2,4-dichlorophenoxyacetic acid-induced oxidative stress: Metabolome and membrane modifications in Umbelopsis isabellina, a herbicide degrader
PLoS One 2018 Jun 22;13(6):e0199677.PMID:29933393DOI:10.1371/journal.pone.0199677.
The study reports the response to herbicide of the 2,4-Dichlorophenoxyacetic acid (2,4-D)-degrading fungal strain Umbelopsis isabellina. A comparative analysis covered 41 free amino acids as well as 140 lipid species of fatty acids, phospholipids, acylglycerols, sphingolipids, and sterols. 2,4-D presence led to a decrease in fungal catalase activity, associated with a higher amount of thiobarbituric acid-reactive substances (TBARS). Damage to cells treated with the herbicide resulted in increased membrane permeability and decreased membrane fluidity. Detailed lipidomic profiling showed changes in the fatty acids composition such as an increase in the level of linoleic acid (C18:2). Moreover, an increase in the phosphatidylethanolamine/phosphatidylcholine ratio was observed. Analysis of fungal lipid profiles revealed that the presence of 2,4-D was accompanied by the accumulation of triacylglycerols, a decrease in ergosterol content, and a considerable rise in the level of sphingolipid ceramides. In the exponential phase of growth, increased levels of leucine, glycine, serine, asparagine, and hydroxyproline were found.
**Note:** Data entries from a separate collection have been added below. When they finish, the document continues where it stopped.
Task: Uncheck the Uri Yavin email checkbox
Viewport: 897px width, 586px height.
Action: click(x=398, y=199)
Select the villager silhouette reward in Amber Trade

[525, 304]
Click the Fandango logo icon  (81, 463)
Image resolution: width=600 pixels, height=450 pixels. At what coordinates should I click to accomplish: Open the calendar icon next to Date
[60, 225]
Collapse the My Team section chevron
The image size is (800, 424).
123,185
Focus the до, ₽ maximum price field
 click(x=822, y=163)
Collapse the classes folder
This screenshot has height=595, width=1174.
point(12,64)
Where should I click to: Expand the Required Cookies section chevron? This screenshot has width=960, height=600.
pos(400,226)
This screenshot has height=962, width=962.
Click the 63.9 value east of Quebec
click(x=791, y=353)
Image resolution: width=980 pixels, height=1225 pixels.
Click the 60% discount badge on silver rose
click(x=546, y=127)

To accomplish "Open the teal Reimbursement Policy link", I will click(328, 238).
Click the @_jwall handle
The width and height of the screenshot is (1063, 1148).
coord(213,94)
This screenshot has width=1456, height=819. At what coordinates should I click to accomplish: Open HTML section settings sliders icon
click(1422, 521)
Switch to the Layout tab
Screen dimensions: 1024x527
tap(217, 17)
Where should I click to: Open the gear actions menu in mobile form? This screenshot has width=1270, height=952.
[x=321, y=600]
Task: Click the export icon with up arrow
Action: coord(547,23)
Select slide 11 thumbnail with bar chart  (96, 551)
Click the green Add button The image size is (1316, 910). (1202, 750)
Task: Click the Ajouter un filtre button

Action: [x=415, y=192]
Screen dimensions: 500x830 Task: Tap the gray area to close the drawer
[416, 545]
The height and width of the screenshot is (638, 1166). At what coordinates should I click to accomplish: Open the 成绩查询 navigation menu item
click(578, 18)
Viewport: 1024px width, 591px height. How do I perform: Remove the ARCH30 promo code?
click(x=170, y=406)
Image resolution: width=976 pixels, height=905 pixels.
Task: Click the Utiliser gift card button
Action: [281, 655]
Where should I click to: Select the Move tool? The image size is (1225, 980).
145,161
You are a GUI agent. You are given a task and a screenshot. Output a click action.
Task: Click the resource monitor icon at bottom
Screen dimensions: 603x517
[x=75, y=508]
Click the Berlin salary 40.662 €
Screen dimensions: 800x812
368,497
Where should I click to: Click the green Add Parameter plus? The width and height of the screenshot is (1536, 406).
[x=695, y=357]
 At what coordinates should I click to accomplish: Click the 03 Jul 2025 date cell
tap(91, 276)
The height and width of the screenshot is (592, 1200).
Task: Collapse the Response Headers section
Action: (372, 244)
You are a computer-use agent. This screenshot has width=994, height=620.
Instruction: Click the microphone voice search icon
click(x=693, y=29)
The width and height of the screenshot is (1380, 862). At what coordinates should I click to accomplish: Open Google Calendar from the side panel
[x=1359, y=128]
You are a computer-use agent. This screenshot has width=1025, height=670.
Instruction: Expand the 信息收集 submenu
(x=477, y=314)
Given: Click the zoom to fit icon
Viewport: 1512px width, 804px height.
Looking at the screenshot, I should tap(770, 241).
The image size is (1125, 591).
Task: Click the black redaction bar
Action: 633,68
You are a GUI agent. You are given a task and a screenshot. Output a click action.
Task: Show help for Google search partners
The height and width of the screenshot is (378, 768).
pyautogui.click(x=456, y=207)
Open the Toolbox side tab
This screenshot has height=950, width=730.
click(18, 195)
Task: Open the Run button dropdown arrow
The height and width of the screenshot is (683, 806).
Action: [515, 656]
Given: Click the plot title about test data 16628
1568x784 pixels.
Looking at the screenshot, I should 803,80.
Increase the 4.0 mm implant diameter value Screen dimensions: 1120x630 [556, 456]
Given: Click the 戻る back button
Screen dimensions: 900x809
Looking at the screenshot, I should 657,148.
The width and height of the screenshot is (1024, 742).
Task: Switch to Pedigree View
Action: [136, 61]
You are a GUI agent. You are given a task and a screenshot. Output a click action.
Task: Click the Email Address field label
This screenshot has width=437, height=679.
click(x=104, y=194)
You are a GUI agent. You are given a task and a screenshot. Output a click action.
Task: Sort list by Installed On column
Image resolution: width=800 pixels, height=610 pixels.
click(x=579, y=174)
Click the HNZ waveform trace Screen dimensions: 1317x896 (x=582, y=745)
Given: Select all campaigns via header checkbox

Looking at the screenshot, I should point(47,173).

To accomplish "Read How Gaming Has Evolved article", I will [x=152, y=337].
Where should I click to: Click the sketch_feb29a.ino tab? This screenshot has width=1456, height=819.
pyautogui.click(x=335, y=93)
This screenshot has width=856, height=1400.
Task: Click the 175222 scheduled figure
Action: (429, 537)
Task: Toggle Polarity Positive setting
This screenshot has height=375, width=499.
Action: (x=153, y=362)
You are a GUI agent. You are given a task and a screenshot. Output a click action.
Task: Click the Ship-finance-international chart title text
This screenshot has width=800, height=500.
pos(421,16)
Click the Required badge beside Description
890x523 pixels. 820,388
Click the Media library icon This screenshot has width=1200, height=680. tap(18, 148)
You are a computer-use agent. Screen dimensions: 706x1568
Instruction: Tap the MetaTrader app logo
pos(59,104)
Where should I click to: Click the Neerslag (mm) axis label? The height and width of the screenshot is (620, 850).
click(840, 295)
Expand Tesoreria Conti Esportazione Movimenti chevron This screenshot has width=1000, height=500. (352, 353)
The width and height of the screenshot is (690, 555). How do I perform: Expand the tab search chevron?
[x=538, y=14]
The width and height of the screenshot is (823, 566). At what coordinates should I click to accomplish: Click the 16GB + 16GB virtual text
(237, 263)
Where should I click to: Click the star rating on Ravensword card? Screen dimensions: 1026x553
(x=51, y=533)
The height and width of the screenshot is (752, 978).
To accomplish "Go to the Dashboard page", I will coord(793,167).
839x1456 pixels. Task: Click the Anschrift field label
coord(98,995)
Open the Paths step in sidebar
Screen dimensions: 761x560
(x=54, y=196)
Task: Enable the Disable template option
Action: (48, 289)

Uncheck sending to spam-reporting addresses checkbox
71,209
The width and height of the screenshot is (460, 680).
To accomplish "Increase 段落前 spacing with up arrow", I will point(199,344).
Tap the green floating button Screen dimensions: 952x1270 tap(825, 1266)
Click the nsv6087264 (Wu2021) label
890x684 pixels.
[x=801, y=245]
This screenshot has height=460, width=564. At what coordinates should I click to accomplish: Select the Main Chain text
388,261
The results obtained in our study confirmed that in the cultures of U. isabellina oxidative stress was caused by 2,4-D. The herbicide itself forced changes not only to membrane lipids but also to neutral lipids and amino acids, as the difference of tested compounds profiles between 2,4-D-containing and control samples was consequently lower as the pesticide degradation progressed. The presented findings may have a significant impact on the basic understanding of 2,4-D biodegradation and may be applied for process optimization on metabolomic and lipidomic levels.